Paul Erbes: Class of 1975
When Paul Erbes looks back on the impact his high school days in Tracy in the late 1960s had on him, it’s a core value he learned that carried him through a difficult time in America and in his own personal life: compassion.
Erbes lost his brother, John, in the Vietnam War and Erbes remembers his family being surrounded by love, caring, support and gratitude.
“I remember walking into the sixth-grade classroom – in the ‘huts’ that stood next to our elementary school which had been destroyed by the Tracy tornado a few months earlier – there I was embraced by the power of compassion from my classmates, my teachers and the school administrators,” Erbes shared in the speech he will give upon his induction into the Tracy Area High School Wall of Fame on Thursday. “All the conflict and controversy were set aside for the sake of compassion; caring for me and my family. Since then I felt driven to show compassion to others. My whole life career was shaped by that experience in Tracy Schools.”
Erbes graduated from Tracy High School in 1975 and graduated with a Bachelor of Arts in Political Science, Ancient Studies, and Religion in 1979 from St. Olaf College. He then earned his Masters of Divinity from Luther Seminary in 1983 and continued his doctoral study at the University of Minnesota and added advanced leadership certifications at the University of Indiana.
Erbes has served as a pastor of Evangelical Lutheran Church in America for 22 years in Kansas, Colorado, Wyoming and Missouri. He has also worked as a Regional Manager at Thrivent Financial for eight years providing educational and financial resources for congregations. He has also served as Executive Director at Generous Faith LLC, for six years, Gift Officer, at Lutheran Immigration and Refugee Service for four years, and Vice President, at Wartburg Theological Seminary for the past three years to the present time.
Erbes has been a volunteer for Habitat for Humanity for 30 years and has been involved in 22 international projects to 12 different countries including El Salvador, Vietnam, Thailand, Fiji, Macedonia, Romania, Madagascar, Dominican Republic, Philippines, Portugal, Brazil, and Paraguay.
Erbes says the other values he learned form his time in Tracy were listening and diversity.
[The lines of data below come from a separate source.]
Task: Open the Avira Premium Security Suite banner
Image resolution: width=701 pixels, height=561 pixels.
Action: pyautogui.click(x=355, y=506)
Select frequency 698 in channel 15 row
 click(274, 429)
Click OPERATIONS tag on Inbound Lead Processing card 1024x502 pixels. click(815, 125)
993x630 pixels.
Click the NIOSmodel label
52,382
He credits former teachers Kirk Landman and Shorty Engel for instilling these values in him — Landman for his teachings on the debate team, and Engel for helping him learn a new language and experiencing a new culture.
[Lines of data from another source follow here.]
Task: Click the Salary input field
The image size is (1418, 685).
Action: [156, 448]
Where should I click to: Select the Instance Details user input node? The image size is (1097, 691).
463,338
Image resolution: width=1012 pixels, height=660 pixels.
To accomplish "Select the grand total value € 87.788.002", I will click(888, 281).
“When I went to school here, we were very white,” said Erbes. “There was little diversity. I thank God that my many nephews and nieces and great nephews and nieces who are part of this school system now – believe me, there are a whole lot of Erbes around here, I thank God that they can celebrate God’s diversity as a daily experience.
In his free time, Erbes has run 11 marathons and 38 half marathons since turning 50. He has been a foster parent for 26 youth leaving detention centers and has served on numerous community and nonprofit boards such as; Seafarers International House, New York City; Nebraska Lutheran Planned Giving Association; and Habitat for Humanity of Iowa.
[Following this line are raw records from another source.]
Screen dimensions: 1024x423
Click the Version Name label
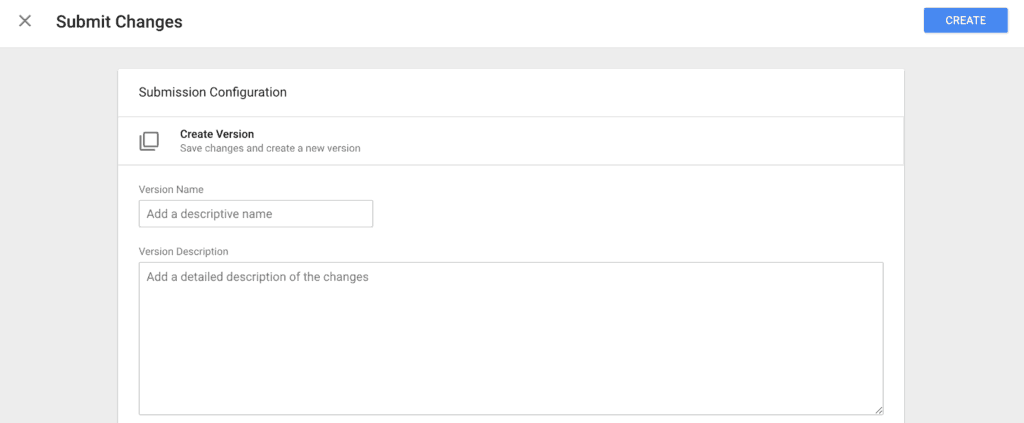(171, 189)
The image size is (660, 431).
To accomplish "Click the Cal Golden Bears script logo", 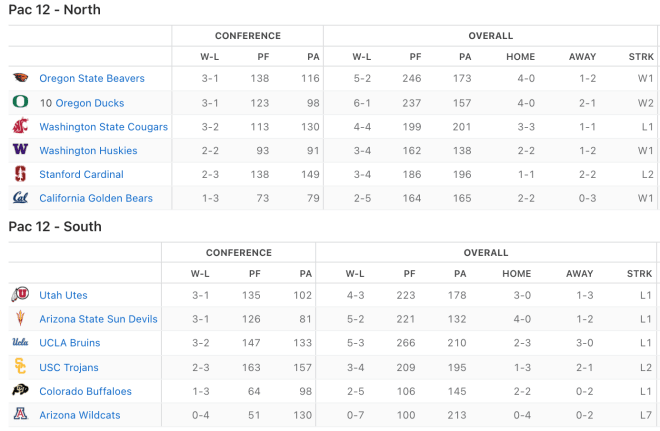I will point(20,197).
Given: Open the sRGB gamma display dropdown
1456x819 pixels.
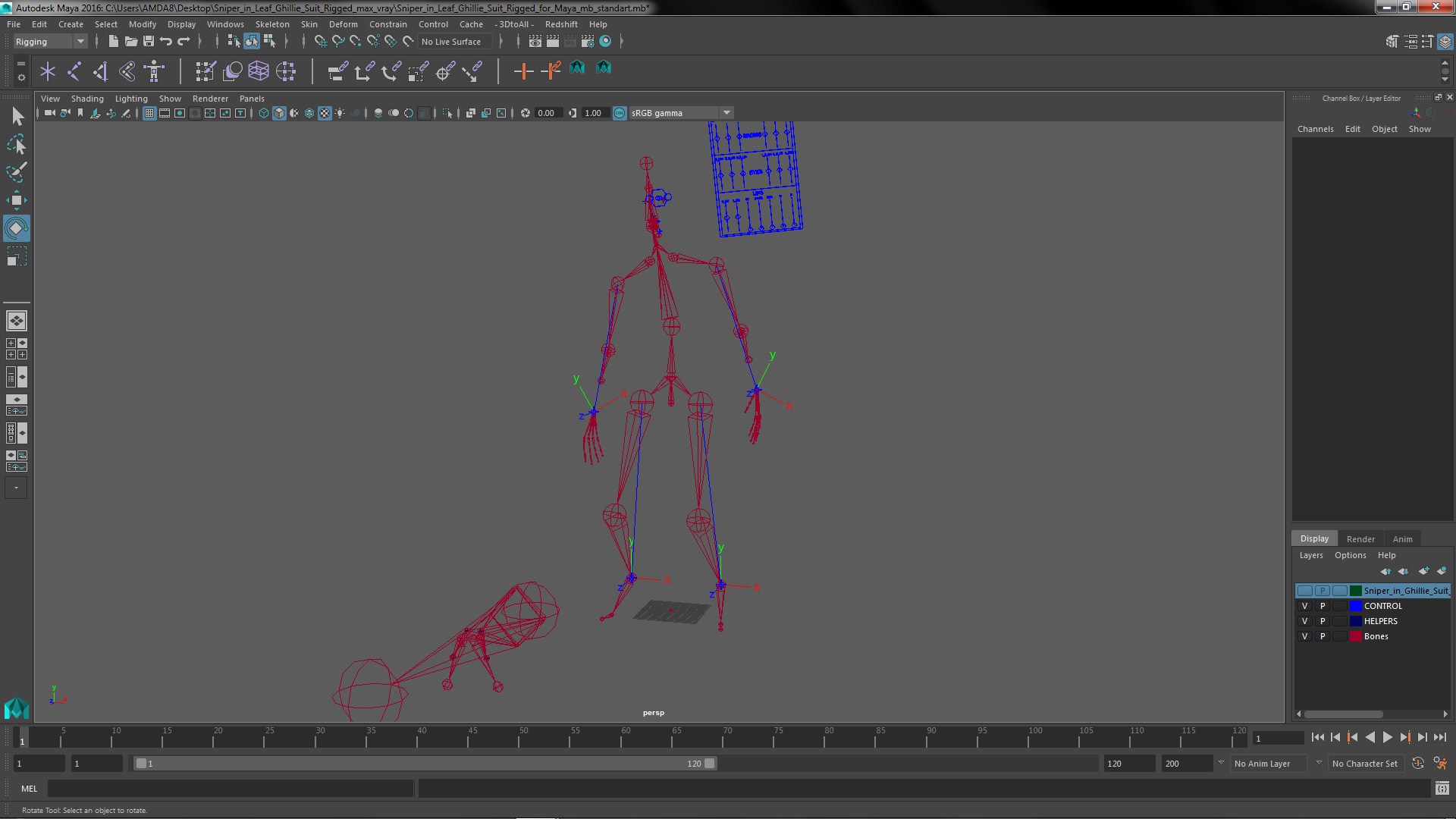Looking at the screenshot, I should 726,112.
Erbes was appointed to the Governor’s Alcohol and Drug Abuse Prevention commission in Kansas, received the “Good Neighbor Award” in Colorado for building community alliances, and was appointed to the Governor’s Task Force for Community Asset Building in Wyoming. Erbes has chaired the Community Corrections Commission in Wyoming for six years, and served as Dean of Wyoming Lutheran Churches for six years.
Erbes said he is humbled by being recognized by the school district with his Wall of Fame induction and he believes that the school makes a powerful statement when it recognizes its former students in such a way.
“It clearly identifies the truth that others have proclaimed that ‘it takes a village to raise a child,’ he said. “In addition to the teachers in the classroom, my life was formed by the many Tracy community people who invested their time and love in me. My family, Willow Lake Church, my co-workers at Hemmingsen’s Auto Sales, and many more too numerous to name — they all helped mold me and shape my values.
“My close friend and fellow ‘75er Brian Johnson and I came up with a motto for our class that was never adopted, but I’ve thought about it often: ‘Live each day to learn, learn each day to live,’” he added. “I’ve thought of this often and tried to live by its truth. I invite others to do so as well.”
Biographical information for this story was provided by the family and Tracy Area High School.